> Required work: Output as a JSON list of strings, one string per line, the entries from the line with "This screenshot has width=1759, height=1144." to the line with "coordinates (791, 377).", both included and blank lines left out.

> Supplied material:
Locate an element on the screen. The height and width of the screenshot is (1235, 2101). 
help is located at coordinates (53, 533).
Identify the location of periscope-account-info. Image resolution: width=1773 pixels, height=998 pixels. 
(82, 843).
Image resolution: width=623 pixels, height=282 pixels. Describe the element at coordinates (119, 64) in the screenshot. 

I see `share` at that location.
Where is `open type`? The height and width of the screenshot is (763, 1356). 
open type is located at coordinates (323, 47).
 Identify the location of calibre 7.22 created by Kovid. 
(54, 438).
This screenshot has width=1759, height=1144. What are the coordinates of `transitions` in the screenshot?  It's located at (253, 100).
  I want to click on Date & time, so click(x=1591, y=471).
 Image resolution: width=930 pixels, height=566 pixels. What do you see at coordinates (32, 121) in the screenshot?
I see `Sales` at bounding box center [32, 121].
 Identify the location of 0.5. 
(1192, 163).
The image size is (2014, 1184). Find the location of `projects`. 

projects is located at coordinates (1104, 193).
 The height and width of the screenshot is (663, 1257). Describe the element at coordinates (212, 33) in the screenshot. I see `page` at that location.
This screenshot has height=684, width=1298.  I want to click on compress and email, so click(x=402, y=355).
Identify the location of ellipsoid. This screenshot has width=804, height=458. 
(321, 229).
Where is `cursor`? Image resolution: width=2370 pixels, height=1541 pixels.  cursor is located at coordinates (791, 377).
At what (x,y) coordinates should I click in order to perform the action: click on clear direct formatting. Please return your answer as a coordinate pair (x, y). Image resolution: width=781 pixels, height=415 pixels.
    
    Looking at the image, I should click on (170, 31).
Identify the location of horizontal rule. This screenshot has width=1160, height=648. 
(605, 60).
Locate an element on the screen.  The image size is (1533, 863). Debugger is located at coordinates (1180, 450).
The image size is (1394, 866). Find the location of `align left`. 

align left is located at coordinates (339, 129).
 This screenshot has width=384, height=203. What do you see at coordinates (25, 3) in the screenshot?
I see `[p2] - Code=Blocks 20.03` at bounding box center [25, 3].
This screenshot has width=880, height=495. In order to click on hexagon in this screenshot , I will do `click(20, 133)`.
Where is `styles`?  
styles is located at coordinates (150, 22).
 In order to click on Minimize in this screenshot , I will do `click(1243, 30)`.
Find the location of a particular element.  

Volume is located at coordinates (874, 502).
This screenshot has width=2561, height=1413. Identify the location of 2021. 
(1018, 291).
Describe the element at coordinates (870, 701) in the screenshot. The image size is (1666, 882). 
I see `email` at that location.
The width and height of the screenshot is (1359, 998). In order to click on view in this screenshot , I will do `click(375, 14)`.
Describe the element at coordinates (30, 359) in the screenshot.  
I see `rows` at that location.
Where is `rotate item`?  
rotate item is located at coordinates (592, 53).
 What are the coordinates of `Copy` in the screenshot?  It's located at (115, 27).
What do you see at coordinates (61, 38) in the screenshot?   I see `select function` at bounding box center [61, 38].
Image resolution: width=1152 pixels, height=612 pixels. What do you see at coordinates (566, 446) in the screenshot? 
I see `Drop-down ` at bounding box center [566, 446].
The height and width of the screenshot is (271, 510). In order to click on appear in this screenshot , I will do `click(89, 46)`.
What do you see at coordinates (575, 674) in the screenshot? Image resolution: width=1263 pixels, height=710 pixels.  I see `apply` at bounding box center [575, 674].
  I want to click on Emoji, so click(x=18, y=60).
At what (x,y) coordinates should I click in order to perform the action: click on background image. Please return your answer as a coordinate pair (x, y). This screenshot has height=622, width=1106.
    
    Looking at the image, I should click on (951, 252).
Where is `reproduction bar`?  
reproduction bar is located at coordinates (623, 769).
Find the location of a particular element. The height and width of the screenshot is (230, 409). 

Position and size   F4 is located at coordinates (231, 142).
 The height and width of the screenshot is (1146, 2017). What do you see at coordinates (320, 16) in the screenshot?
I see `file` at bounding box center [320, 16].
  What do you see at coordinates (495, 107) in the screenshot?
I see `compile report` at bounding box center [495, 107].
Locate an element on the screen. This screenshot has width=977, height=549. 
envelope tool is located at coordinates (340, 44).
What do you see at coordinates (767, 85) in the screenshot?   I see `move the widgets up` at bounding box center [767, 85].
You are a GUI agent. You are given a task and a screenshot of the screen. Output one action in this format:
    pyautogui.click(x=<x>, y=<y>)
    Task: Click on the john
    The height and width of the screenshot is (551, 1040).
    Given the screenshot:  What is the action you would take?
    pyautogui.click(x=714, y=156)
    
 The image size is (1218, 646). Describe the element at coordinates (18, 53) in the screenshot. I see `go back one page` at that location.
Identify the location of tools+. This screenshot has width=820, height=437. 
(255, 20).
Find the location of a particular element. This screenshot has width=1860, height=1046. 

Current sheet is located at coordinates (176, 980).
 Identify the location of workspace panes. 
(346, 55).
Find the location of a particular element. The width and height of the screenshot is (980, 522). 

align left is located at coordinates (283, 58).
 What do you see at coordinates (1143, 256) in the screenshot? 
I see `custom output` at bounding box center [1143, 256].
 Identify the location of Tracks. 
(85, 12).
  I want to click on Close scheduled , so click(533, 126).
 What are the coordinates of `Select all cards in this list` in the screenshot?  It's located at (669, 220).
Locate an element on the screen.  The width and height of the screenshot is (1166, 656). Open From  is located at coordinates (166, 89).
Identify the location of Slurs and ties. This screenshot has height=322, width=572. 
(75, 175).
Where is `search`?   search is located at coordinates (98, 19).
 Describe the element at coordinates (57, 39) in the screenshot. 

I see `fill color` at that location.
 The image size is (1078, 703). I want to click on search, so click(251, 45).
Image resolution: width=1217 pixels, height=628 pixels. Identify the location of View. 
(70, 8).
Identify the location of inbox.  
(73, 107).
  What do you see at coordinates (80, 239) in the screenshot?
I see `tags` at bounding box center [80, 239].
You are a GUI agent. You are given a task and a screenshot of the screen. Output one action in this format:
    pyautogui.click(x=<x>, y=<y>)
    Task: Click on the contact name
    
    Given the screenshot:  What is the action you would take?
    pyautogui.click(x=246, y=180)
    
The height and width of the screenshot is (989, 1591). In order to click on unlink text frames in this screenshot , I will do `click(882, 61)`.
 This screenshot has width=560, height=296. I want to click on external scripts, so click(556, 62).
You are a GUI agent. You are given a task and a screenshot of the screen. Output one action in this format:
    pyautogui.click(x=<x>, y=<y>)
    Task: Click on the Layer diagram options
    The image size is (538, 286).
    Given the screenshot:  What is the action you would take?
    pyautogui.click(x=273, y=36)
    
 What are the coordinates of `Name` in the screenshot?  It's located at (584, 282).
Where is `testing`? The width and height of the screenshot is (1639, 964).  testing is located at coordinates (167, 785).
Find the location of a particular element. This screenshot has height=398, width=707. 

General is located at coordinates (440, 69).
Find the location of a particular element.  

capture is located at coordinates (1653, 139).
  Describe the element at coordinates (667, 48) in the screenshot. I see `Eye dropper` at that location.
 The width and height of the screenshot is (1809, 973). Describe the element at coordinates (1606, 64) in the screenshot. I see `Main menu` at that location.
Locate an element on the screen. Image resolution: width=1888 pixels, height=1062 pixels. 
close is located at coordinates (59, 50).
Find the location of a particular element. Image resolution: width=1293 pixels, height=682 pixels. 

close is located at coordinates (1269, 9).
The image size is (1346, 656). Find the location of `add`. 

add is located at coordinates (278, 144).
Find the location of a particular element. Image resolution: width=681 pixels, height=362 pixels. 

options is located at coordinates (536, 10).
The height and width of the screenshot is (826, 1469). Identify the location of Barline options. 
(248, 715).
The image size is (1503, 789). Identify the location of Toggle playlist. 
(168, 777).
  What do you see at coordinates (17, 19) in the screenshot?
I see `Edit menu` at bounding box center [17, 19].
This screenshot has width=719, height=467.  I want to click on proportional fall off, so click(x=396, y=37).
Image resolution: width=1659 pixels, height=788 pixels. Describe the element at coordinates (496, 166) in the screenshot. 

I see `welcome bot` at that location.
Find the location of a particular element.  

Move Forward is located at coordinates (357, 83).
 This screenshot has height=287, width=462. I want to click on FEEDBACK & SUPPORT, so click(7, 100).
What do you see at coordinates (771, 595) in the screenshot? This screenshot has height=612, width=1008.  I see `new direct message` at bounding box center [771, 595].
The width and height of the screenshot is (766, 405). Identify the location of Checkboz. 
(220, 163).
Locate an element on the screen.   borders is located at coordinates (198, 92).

> Solution for this task:
[
  "This screenshot has width=1759, height=1144. What are the coordinates of `transitions` in the screenshot?  It's located at (253, 100).",
  "  I want to click on Date & time, so click(x=1591, y=471).",
  " Image resolution: width=930 pixels, height=566 pixels. What do you see at coordinates (32, 121) in the screenshot?",
  "I see `Sales` at bounding box center [32, 121].",
  " Identify the location of 0.5. ",
  "(1192, 163).",
  "The image size is (2014, 1184). Find the location of `projects`. ",
  "projects is located at coordinates (1104, 193).",
  " The height and width of the screenshot is (663, 1257). Describe the element at coordinates (212, 33) in the screenshot. I see `page` at that location.",
  "This screenshot has height=684, width=1298.  I want to click on compress and email, so click(x=402, y=355).",
  "Identify the location of ellipsoid. This screenshot has width=804, height=458. ",
  "(321, 229).",
  "Where is `cursor`? Image resolution: width=2370 pixels, height=1541 pixels.  cursor is located at coordinates (791, 377)."
]